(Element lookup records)
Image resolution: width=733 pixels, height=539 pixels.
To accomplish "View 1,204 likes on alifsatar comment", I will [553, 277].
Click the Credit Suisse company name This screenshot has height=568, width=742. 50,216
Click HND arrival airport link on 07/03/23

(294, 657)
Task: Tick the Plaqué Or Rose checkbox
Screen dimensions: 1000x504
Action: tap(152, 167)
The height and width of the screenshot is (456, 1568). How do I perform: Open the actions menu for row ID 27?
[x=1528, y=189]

EXERCISE INSTRUCTIONS - Reproduce all of the records above verbatim, line for line.

COMPLETED TASK -
Image resolution: width=733 pixels, height=539 pixels.
To accomplish "View 1,204 likes on alifsatar comment", I will [553, 277].
Click the Credit Suisse company name This screenshot has height=568, width=742. 50,216
Click HND arrival airport link on 07/03/23

(294, 657)
Task: Tick the Plaqué Or Rose checkbox
Screen dimensions: 1000x504
Action: tap(152, 167)
The height and width of the screenshot is (456, 1568). How do I perform: Open the actions menu for row ID 27?
[x=1528, y=189]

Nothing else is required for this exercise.